La premessa è semplice: un gruppo di aspiranti starlette partecipa a un programma televisivo con sfide “thriller”. Già qui il pericolo è evidente: non tanto per i personaggi, quanto per lo spettatore che inizia a temere per la propria salute mentale. La regia ci prova disperatamente a farci credere che qualcosa di inquietante stia accadendo, ma il risultato è più vicino a un backstage di Mai Dire Banzai girato in un garage.

I personaggi sono costruiti con la profondità di un cartellino segnaposto. Parlano, urlano, corrono… e nessuno di noi riesce mai a ricordarsi i loro nomi. È come guardare un gruppo di sconosciuti usciti da un casting casuale che cercano, con encomiabile impegno, di recitare un copione scritto probabilmente su un tovagliolo in pausa pranzo.

Le scene “spaventose” sono così prevedibili che dopo un po’ inizi a indovinare i tempi meglio del montatore: entro dieci secondi cade qualcosa, entro venti qualcuno urla, entro trenta parte il jump scare finto. E puntualmente accade.

La telecamera trema così tanto che ti chiedi se il cameraman avesse un conto in sospeso con la stabilizzazione dell’immagine. Il risultato è un effetto found footage che, più che realismo, porta solo un forte desiderio di prendere una camomilla.

Il mistero finale poi… una rivelazione che avrebbe potuto essere interessante se qualcuno si fosse ricordato di scrivere un copione vero.
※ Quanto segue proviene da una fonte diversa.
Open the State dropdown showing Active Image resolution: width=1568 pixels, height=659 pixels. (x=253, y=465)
Invece tutto sembra lì per caso: motivazioni vaghe, antagonisti che non fanno paura neanche impegnandosi e un finale che arriva di colpo, come se la produzione avesse finito i soldi e avesse detto “ok, chiudiamo tutto”.
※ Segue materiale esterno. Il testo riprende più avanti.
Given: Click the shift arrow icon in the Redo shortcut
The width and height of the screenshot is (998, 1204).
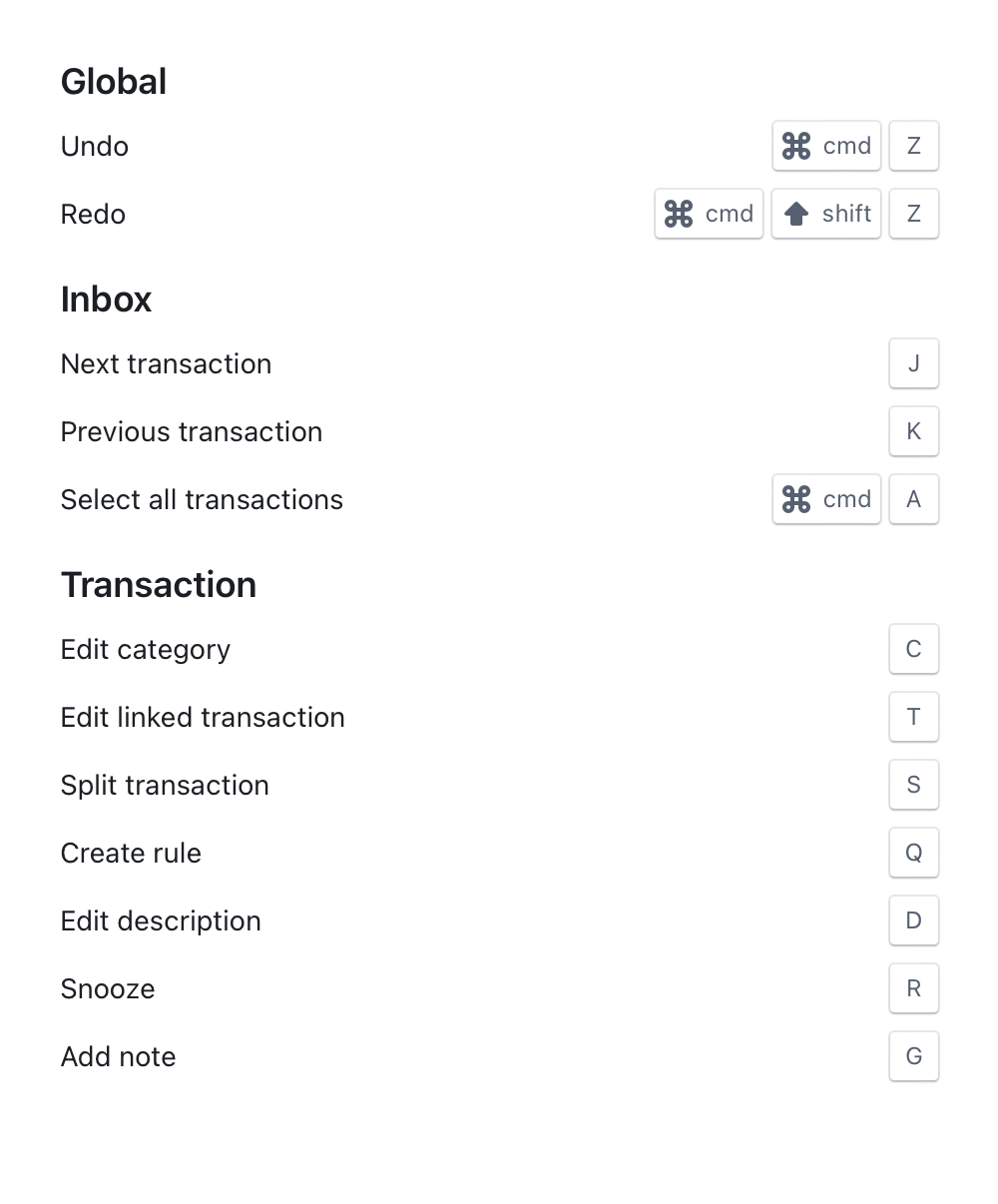Looking at the screenshot, I should (x=796, y=214).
Eppure, nonostante tutto, Dark Show ha un suo stranissimo fascino da B-movie che ancora non sa di essere un B-movie. Ci prova, e questo va riconosciuto. Vuole essere un horror moderno, vuole essere un gioco meta-cinematografico, vuole scioccare lo spettatore. Finisce per intrattenerlo… ma per motivi completamente diversi.

In definitiva, Dark Show è il film ideale per una serata in cui vuoi vedere qualcosa di “horror”, ma senza rischiare minimamente di essere spaventato.
Perfetto per ridere, commentare, fare battute e chiederti — con tenerezza — come si sia arrivati a tutto questo.

Un reality dell’orrore?
Sì.
Ma l’orrore è soprattutto… il reality stesso.